This is the last instalment of my interview with McCarthy from January 1982, The first parts are published elsewhere on this blog. |
RL. You once said that the Group was ‘supposed to be
the history of the loss of faith in progress.’ Were you out to shatter female
illusions, particularly in marriage as an institution that could be liberalised
in some way?
MM. No. The Group was conceived essentially as a comic
novel. Apart from Lakey, none of the girls are very bright and I was interested
in satirising the way each of them embraces the New Deal era, in fashions,
domestic appliances, ideas, sex and so on. The girls are meant to be funny,
especially in the way they parrot the progressive opinions of their husbands or
boyfriends, and I wanted to show how their often rather naïve expectations are ultimately
confounded.
RL. From what political standpoint?
MM. From the left, but not with any great
seriousness. I was more interested in describing the girls’ gullibility and
self-deception than anything else. That their attitudes hadn’t really changed
from their mothers’ was, for me, one of the most comic aspects of the book. Kay was the real power in ‘The Group’ and her
death was meant to represent the end of that whole liberal-progressive era in
American life.
RL. Were you surprised by the success of The Group?
MM. Yes.
RL. Why do you think it was so popular?
MM. Sex! Initially I thought it would be banned –
but, as it turned out, only Ireland and one state in Australia outlawed it. I
think sexual attitudes had changed just enough for it to be published. Part of its
popularity was word of mouth, particularly mothers and daughters recommending
it to each other; and the first steps of the women’s movement also helped, I
think.
And it was on that intriguing note – that the
success of her most famous novel may have been due, at least in part, to its
striking a common chord (or cause?) with the beginnings of the feminist
resurgence – that she called time on our discussion.
It’s tempting for me to speculate on the possible
effect such a revelation might have had on McCarthy’s standing, had it been
expanded and made more public at the time. Could it have signalled a new phase in
the dialogue between McCarthy and feminists? Would that have led to a more
explicit acknowledgement of common ground or shared values? Who knows – it
might have. As it turned out, the only people to hear about my encounter with
MM were fellow students at a seminar for Marion Shaw’s ‘Women in Literature’
module at Hull University, and, of course, Dr John, who suggested the names of a
few literary journals that might be interested in publishing my account.

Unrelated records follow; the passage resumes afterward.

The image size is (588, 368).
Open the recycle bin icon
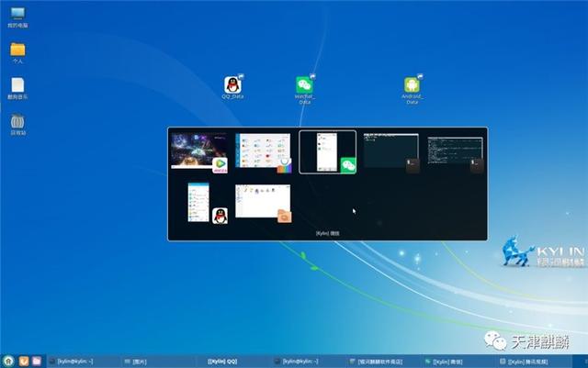coord(17,122)
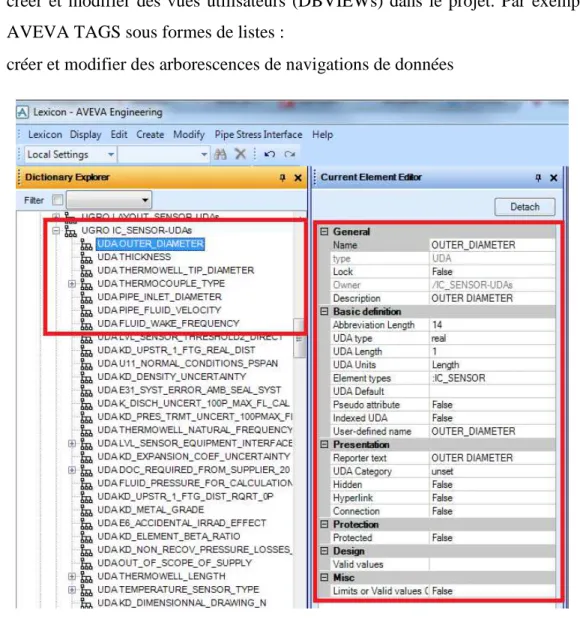Expand the UDA THERMOCOUPLE_TYPE node

point(72,283)
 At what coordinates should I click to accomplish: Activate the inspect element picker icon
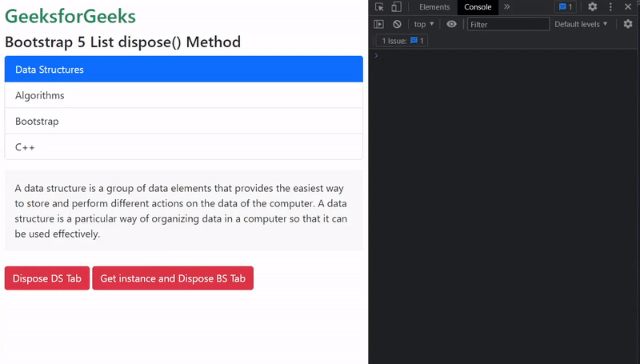pyautogui.click(x=379, y=7)
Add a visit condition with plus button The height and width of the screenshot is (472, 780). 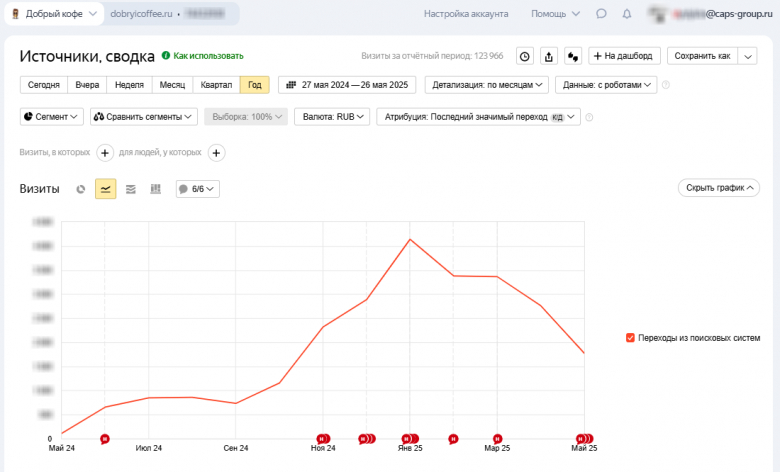pos(105,153)
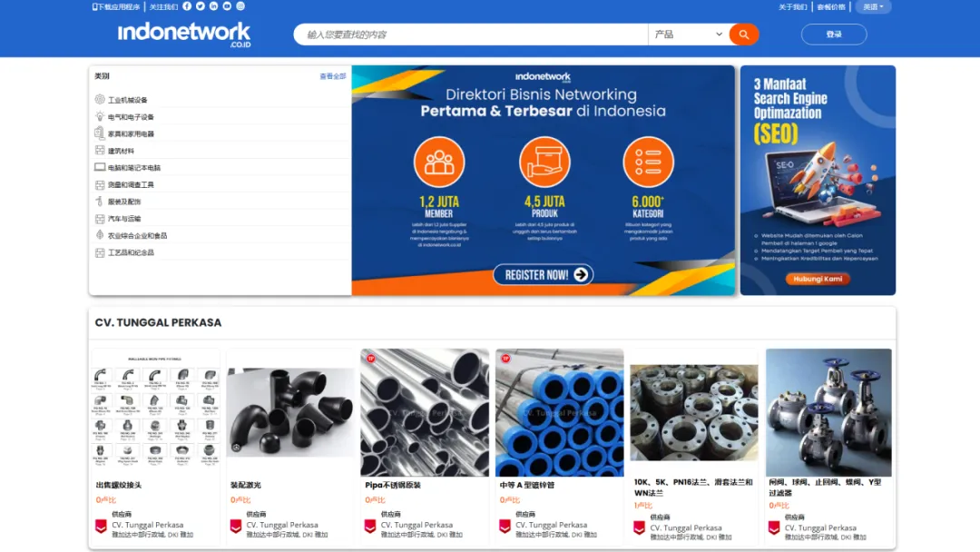Screen dimensions: 980x552
Task: Focus the search input field
Action: (471, 35)
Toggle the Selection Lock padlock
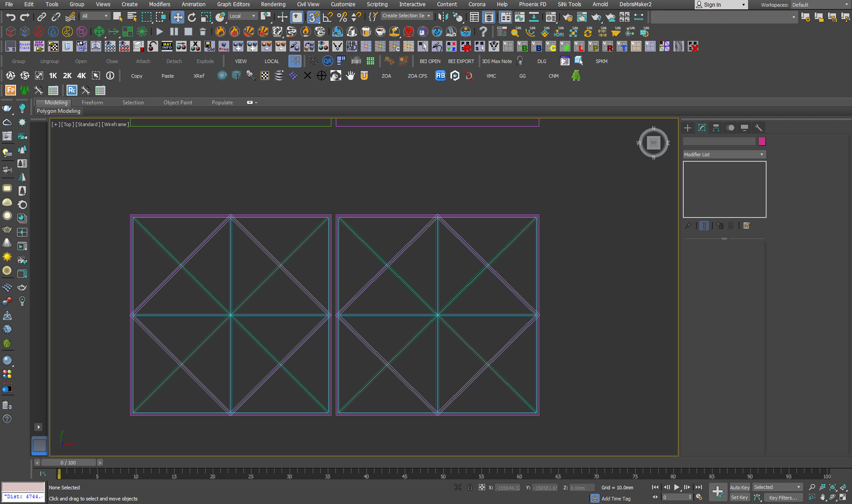 [470, 488]

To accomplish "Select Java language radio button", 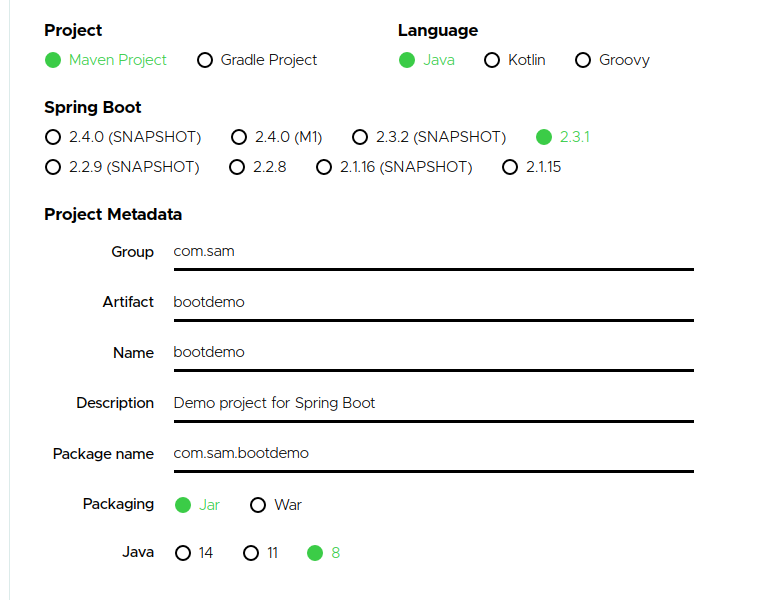I will pyautogui.click(x=407, y=60).
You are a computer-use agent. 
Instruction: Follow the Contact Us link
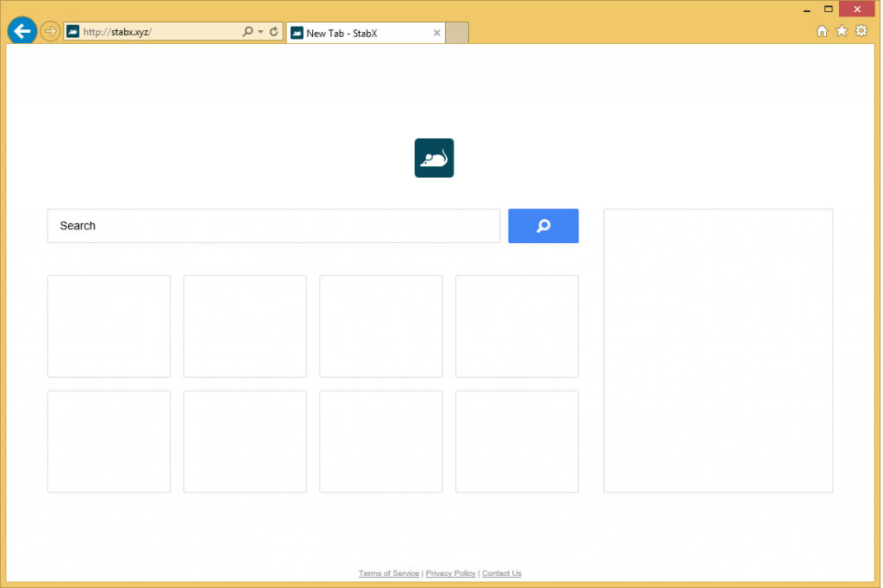click(x=501, y=573)
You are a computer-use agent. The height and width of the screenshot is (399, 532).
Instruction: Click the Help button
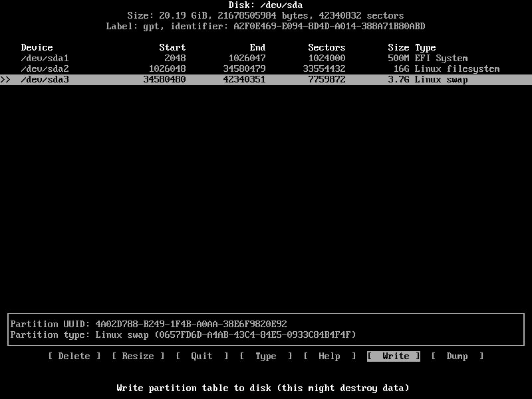329,356
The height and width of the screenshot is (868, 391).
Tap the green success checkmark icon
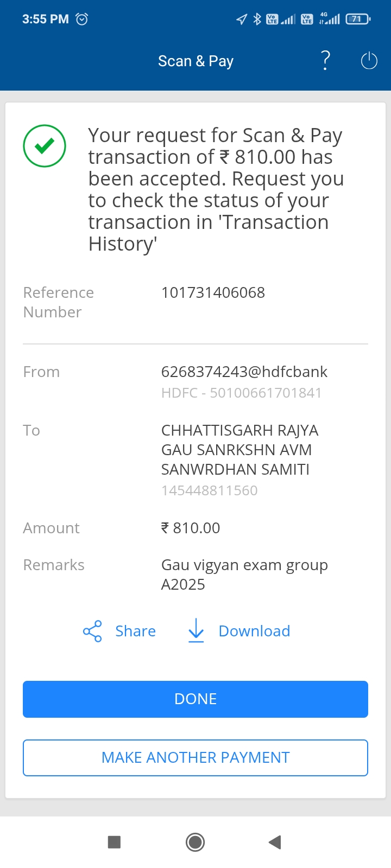(45, 146)
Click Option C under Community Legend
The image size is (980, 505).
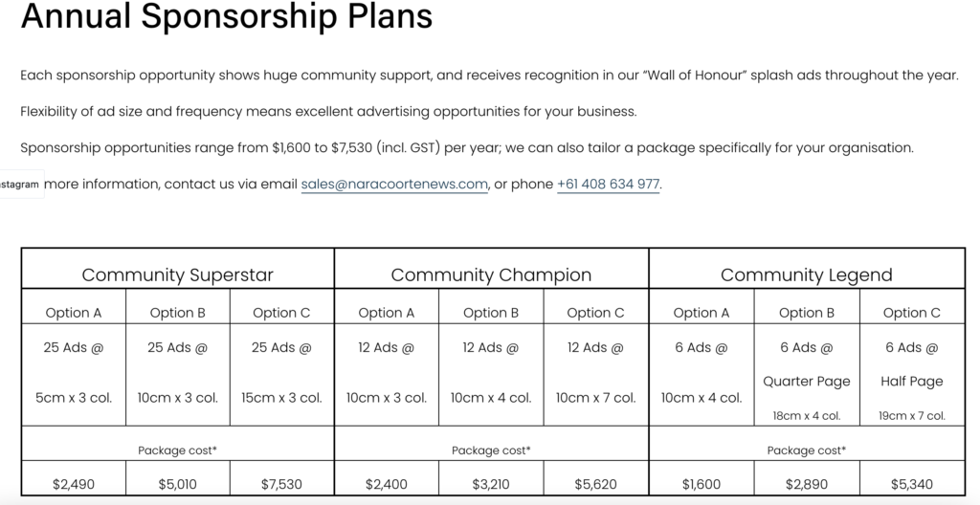pos(911,313)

However, it was around this time that I became more involved in anti-racist
politics andless with academia, my interest in scholarship fading so quickly
that this meeting with one of 20th century America’s literary giants
was almost forgotten. Until now, of course.
Thirty years on and the literary landscape has
changed considerably, but in thinking about McCarthy’s significance to
contemporary readers, it’s interesting to note that, although she may have
denied feminism during her lifetime, some academics on the left have begun to
re-assess her status as a figure of growing importance in the history of
feminist literature. In ‘Labor and Desire: Women’s Revolutionary Fiction in
Depression America’, Paula Rabinowitz questions the idea that feminism was
silenced in the 1930s and 40s and views ‘The Company She Keeps’ as a ‘pivotal’
novel, which not only ‘constructs a narrative of female class consciousness out
of the woman’s body’ but ‘narrates class as a fundamentally gendered construct
and gender as a fundamentally classed one’, which is, more or less, what I was
trying to say back in 1982, I think.